TOKYO/HONG KONG (Reuters) - Anbang Insurance Group Co Ltd [ANBANG.UL] aims to sell $200 million worth of Japanese real estate to bidders including Blackstone Group LP (BX.N), about two years after buying them from the U.S. investment firm, two people with knowledge of the matter said.
The debt-laden Chinese insurer, which was taken under the government control in February after spending more than $30 billion on acquisitions in recent years, is selling a portion of its Japanese residential assets to shore up its balance sheet, the people said.
The assets on sale are part of the portfolio of apartment buildings Anbang bought from Blackstone for around $2.3 billion, in its first foray into Japan’s real estate sector.
A spokesman for Anbang declined to provide immediate comment, while Blackstone declined to comment.
The divestment comes as Anbang, which also owns New York’s Waldorf Astoria hotel, is looking to offload $10 billion worth of overseas properties as part of a government-led restructuring effort.
China’s government over the past year has sharpened its scrutiny of highly leveraged companies with overseas investments.

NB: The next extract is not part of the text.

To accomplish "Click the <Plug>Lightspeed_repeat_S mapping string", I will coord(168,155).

Some conglomerates such as HNA Group Co Ltd [HNAIRC.UL] and Dalian Wanda Group Co Ltd have recently sold foreign real estate to pay down debt.

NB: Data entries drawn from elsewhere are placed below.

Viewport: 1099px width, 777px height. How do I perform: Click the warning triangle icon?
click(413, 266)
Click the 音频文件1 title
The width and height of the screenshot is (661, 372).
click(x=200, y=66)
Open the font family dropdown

Anbang’s Japanese real estate portfolio is scattered in major cities such as Tokyo, Osaka and Nagoya, said the people, who spoke on the condition that they not be identified as the deal process was not yet public.
The insurer wants to first sell assets deemed less attractive - mainly due to their location and age - as Japan’s property market rebounds from a slowdown spanning the last three decades, one of the people said.
Japan’s average residential land price is falling but the pace of decline has slowed, showed a government survey released last week.
Some potential bidders including Blackstone want Anbang to add more attractive assets to the portfolio on sale, the people said. If more assets are added, the sale could fetch about $500 million, they said.
The identity of other likely bidders was not immediately known, but a separate person said they include Hong Kong-based private equity firms.